What should be the relationship between markets and copyright laws? Mike first notes my description of copyright laws as having always functioned in support of a winner-takes-all system, but adds that I have (allegedly) not considered “the possibility that the abstraction he calls ‘markets’ might plausibly and logically lead to the winner-takes-all results that he decries.” I not only accept that possibility, but I declare it: “the marketplace is fine for works by corporations and by the authors they support―but it does mean we need to find non-market ways for other authors and artists to obtain the necessary initial conditions to create” (p.17). The problem I write about is that copyright laws are claimed to be able to overcome market forces and to create diverse offerings by such works. Governments have been very vocal in supporting copyright-on-steroids as cost-free a way to increase cultural offerings, when this is impossible. If, as a matter of cultural policy, we want more bluegrass, klezmer and the like, then neither relying on the market or copyright laws is going to do it; we need other forms of support. That’s my point.

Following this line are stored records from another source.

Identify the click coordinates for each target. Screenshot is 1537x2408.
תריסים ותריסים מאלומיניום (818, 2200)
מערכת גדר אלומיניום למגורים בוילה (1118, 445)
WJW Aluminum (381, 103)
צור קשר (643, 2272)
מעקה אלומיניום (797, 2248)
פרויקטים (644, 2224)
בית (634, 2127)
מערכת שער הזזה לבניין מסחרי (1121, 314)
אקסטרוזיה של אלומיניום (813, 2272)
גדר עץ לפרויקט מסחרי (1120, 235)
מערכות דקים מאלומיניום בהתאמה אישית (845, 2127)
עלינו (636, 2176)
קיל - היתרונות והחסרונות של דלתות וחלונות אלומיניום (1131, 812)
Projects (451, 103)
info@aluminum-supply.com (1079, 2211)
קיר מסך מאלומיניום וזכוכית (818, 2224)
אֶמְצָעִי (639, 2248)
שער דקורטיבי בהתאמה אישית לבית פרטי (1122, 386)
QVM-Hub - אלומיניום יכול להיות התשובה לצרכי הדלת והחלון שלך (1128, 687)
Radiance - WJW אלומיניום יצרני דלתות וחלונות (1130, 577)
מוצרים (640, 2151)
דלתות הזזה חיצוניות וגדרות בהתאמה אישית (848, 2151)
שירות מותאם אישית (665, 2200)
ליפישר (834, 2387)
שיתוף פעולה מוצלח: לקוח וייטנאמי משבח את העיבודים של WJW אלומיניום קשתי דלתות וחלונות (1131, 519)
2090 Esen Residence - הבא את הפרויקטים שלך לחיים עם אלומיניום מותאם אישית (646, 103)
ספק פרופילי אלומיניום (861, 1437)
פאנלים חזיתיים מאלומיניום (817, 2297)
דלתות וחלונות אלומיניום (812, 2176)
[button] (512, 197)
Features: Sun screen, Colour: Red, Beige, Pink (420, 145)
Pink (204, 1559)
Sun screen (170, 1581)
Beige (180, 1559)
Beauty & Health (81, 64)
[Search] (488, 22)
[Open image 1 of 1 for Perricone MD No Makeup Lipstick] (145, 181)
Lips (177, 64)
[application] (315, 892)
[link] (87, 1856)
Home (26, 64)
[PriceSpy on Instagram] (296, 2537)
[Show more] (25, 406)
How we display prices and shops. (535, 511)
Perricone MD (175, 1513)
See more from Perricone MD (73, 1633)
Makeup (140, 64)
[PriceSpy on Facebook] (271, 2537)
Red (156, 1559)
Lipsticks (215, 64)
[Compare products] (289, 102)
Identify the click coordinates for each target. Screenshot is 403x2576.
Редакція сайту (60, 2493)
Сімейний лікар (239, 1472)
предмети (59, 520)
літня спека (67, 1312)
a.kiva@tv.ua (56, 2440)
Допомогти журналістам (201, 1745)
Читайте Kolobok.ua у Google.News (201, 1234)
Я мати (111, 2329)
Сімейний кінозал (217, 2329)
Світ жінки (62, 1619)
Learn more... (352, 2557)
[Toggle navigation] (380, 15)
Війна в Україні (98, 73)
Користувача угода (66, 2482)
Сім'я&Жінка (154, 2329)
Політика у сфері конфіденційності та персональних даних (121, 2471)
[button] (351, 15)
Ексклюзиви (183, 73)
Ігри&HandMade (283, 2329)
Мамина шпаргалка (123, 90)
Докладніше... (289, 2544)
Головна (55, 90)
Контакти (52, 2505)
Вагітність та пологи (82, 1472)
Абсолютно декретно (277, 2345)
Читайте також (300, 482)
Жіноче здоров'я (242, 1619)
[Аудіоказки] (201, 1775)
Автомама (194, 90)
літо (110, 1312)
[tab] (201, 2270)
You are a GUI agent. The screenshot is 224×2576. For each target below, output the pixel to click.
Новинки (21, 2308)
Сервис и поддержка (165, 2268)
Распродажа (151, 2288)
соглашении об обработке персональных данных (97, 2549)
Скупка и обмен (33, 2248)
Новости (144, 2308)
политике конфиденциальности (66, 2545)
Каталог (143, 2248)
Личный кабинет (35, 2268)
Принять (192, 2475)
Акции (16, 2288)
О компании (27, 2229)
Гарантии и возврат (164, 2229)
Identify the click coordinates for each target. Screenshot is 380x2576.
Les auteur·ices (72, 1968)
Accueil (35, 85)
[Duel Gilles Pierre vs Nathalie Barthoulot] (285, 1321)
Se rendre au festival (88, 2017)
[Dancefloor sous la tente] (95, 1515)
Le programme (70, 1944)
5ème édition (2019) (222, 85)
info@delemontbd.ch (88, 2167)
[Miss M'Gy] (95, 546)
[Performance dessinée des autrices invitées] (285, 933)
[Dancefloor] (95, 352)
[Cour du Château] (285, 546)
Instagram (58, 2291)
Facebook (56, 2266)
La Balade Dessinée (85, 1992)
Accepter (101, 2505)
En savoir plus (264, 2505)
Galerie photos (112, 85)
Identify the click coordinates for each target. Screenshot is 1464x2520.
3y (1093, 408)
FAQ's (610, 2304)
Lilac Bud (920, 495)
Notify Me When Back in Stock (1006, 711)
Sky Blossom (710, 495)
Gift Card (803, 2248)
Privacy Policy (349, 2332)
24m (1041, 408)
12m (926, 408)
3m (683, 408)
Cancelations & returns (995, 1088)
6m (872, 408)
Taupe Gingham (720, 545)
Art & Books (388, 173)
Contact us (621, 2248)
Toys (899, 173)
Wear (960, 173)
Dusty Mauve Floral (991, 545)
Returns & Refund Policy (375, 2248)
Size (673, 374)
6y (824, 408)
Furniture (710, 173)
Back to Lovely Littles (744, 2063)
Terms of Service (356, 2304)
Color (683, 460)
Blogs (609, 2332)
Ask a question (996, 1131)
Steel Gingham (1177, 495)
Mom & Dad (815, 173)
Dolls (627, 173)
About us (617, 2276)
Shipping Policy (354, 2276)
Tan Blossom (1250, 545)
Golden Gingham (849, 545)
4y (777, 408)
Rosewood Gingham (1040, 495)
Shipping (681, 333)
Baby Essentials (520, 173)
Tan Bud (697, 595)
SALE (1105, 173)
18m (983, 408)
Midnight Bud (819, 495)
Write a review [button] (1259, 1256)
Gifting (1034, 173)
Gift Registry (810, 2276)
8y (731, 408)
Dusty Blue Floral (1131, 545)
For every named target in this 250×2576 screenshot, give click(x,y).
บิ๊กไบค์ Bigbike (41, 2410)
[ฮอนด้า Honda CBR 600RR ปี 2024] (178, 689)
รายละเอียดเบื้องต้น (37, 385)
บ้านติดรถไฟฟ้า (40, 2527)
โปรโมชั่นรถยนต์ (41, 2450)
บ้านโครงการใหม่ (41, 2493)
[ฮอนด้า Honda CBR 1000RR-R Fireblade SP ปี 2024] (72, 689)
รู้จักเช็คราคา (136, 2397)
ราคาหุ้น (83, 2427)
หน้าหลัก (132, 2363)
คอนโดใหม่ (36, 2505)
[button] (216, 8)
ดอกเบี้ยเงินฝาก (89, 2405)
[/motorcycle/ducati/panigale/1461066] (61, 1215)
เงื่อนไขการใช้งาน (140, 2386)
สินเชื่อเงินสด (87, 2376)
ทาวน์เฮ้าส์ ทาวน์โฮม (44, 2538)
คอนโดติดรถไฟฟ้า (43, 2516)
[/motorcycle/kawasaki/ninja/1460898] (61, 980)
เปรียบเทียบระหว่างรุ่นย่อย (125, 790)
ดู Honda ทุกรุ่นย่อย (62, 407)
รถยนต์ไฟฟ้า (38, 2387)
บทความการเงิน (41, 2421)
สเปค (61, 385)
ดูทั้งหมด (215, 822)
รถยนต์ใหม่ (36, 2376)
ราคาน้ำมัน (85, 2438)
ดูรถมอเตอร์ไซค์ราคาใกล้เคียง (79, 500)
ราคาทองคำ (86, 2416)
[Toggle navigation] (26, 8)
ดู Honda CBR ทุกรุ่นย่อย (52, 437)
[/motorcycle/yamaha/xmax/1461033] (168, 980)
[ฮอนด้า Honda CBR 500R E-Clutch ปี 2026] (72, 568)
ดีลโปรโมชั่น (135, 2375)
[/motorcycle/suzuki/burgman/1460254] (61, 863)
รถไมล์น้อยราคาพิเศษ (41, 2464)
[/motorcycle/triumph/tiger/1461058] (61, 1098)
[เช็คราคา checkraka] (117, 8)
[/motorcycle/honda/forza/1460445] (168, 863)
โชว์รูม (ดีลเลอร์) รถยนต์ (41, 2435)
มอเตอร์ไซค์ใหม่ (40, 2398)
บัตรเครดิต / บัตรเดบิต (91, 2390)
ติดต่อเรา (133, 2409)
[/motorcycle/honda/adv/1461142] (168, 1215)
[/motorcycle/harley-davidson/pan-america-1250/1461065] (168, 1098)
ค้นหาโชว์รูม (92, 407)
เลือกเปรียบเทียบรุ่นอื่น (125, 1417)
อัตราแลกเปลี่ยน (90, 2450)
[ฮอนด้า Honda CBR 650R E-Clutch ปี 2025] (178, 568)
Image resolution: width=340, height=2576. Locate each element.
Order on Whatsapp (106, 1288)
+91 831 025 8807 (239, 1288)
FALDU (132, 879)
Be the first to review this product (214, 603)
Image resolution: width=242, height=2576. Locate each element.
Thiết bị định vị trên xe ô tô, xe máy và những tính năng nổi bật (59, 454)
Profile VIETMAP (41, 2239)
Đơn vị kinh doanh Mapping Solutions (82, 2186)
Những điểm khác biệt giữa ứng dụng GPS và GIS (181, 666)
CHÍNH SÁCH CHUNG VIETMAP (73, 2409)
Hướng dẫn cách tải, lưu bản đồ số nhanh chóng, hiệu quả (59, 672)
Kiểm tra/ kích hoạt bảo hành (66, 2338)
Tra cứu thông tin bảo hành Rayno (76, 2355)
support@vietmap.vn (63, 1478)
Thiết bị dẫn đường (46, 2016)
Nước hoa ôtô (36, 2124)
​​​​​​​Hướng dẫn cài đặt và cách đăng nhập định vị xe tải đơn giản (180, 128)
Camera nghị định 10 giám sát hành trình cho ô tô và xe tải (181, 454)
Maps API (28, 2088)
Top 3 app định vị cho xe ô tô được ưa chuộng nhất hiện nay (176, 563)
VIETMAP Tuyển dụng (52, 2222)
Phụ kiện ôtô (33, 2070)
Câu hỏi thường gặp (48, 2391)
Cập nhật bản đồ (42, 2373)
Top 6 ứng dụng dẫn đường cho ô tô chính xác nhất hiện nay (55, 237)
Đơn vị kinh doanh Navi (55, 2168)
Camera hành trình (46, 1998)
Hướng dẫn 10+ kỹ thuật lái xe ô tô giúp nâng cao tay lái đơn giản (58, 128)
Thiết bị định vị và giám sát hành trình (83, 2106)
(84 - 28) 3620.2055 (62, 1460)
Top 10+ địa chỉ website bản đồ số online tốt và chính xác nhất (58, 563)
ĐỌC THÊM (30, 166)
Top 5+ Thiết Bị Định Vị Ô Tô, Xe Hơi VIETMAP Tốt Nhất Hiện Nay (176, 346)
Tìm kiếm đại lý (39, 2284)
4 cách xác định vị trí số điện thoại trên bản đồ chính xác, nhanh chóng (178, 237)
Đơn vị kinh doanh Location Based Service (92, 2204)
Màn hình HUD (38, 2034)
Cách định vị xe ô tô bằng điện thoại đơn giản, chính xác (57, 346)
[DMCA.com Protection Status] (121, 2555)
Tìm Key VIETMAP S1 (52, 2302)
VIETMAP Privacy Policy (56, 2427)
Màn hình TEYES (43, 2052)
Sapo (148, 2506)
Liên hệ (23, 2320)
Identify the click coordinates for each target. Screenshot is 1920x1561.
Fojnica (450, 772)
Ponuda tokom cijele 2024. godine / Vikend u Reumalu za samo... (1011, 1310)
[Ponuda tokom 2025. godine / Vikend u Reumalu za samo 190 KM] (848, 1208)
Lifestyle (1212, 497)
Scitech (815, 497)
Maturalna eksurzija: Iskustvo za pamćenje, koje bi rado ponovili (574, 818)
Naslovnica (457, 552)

I am therefore grateful that Mike accurately characterizes my view of markets as “the set of consumer (reader, etc.) choices that are made available and specified prior to policy decisions regarding the design of exclusive rights.” I go further and argue that copyright by itself does not create value. Only the market creates value. Laws can protect that value, but they can’t create it. The problem in calls for stronger and stronger copyright laws is that they are often based on the argument that doing so will create more value. I don’t see how this is true: If you have a movie that no one wants to see, the strength of your copyright is irrelevant. And if the world wants to see Justin Bieber and not a klezmer clarinetist, that is the market at work. But please don’t give Justin Bieber (or more accurately whatever company owns his rights) a huge grant of rights because it is either (a) necessary to create value or (b) will help klezmer musicians.
A final point. My call for effective laws is not a call for effective static laws. See, for example, pages 233-237 (“Innovation Requires a Dynamic Legal System”). I argue that markets and the technologies that drive demand in them are dynamic and that the laws regulating them must be dynamic too. That will require creativity too.
Suggested Citation: 3 The IP Law Book Review 43 (2013).